Once the Court has considered the winding up application, it may order the commencement of the winding up and appoint a liquidator, it may dismiss the application with costs orders typically being made against the applicant, or it may make such other order as it thinks fit. That may include adjourning the application to allow for further evidence to be provided.
In the recent case of Representation of Vidya AG re Sumner Group Holdings Limited [2022] JRC 259 the Royal Court provided some useful clarification determining that this type of application should be treated as if it were a cause de brievété in order that the application can be heard as promptly as possible. The Royal Court also indicated that in future any applicant for a creditors’ winding up under Article 157A should come on the first presentation of the application, armed with draft directions to bring the matter to a conclusion within a reasonably prompt timescale and the Royal Court will ensure that a reasonable period is provided for a company that may wish to oppose the application.

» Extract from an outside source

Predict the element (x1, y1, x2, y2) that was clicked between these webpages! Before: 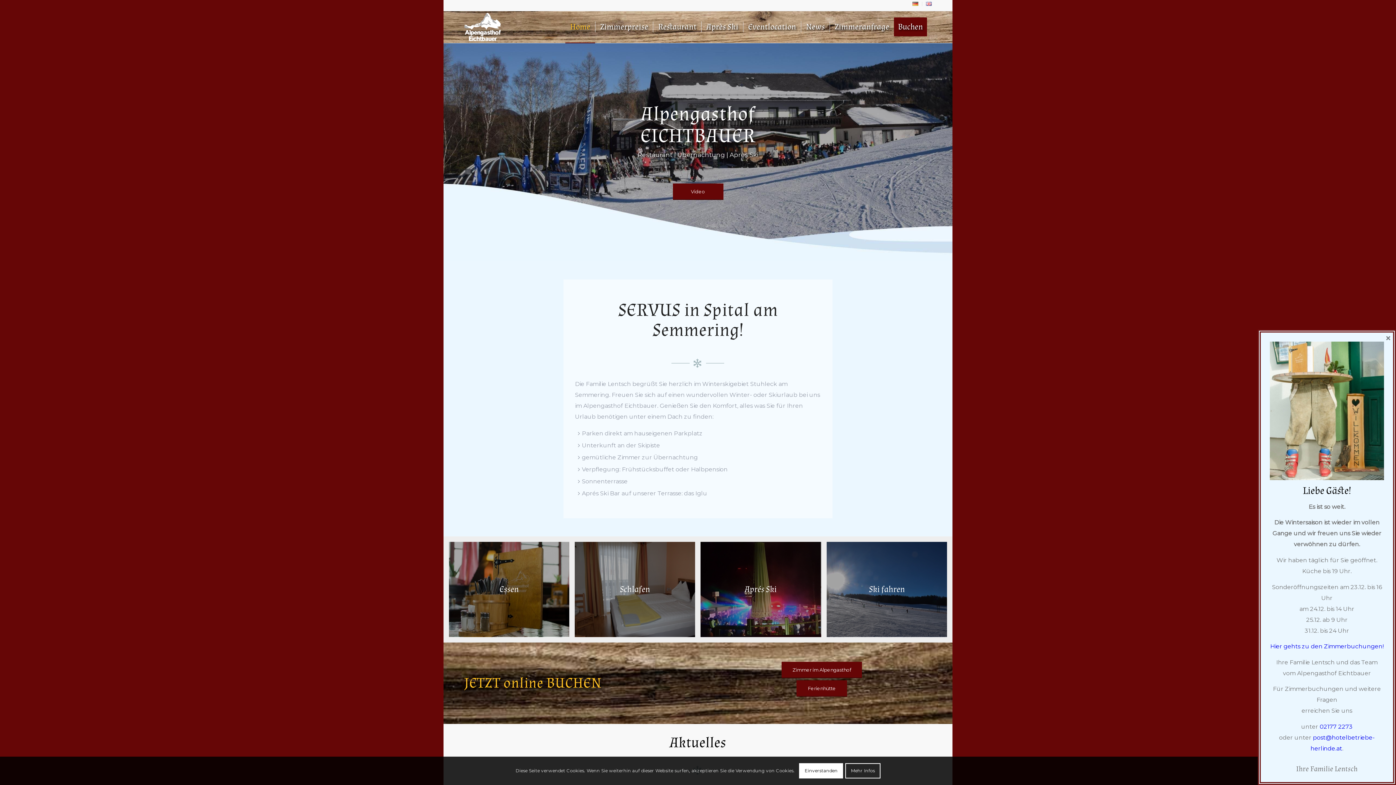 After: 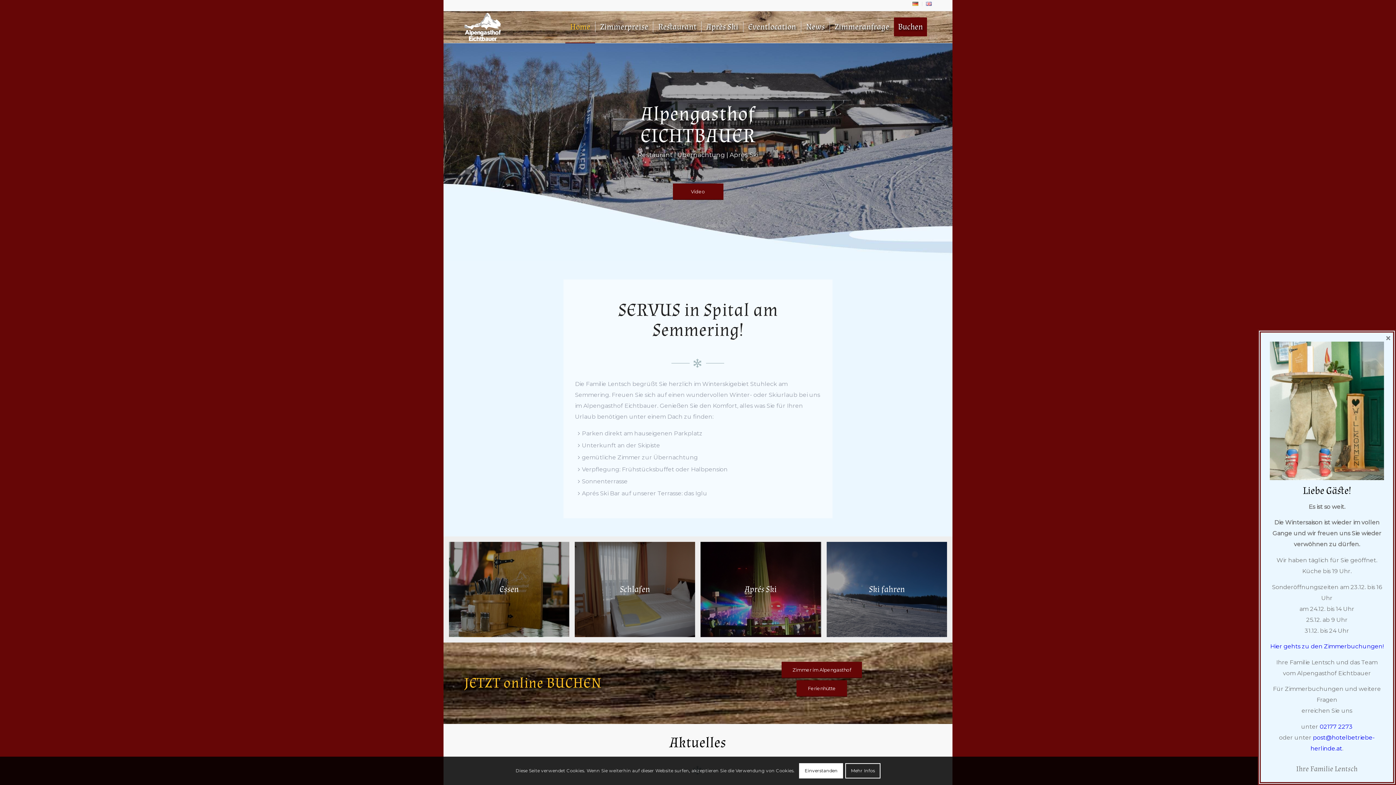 Action: bbox: (565, 10, 595, 42) label: Home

Winding Up Order & Powers of Liquidator
Assuming the winding up application is successful, the Court will order the winding up of the company and will appoint a liquidator as an officer of the Court to oversee that process. A person will be eligible to act as a liquidator (or provisional liquidator) if they meet certain criteria, including being registered on the Register of Approved Liquidators. At least one liquidator appointed must be from the Jersey resident section of the Register. The liquidator's remuneration will be fixed by the Court and will be payable out of the company's assets in priority to all other claims.
On appointment of the liquidator, the powers of the directors to act as agent of the company cease, and instead such powers are vested in the liquidator in accordance with the terms of the order, and the Companies law. These powers include, inter alia, the power to apply to Court to set aside transactions at an undervalue, preferences and extortionate credit transactions, and to prosecute breaches of directors duties.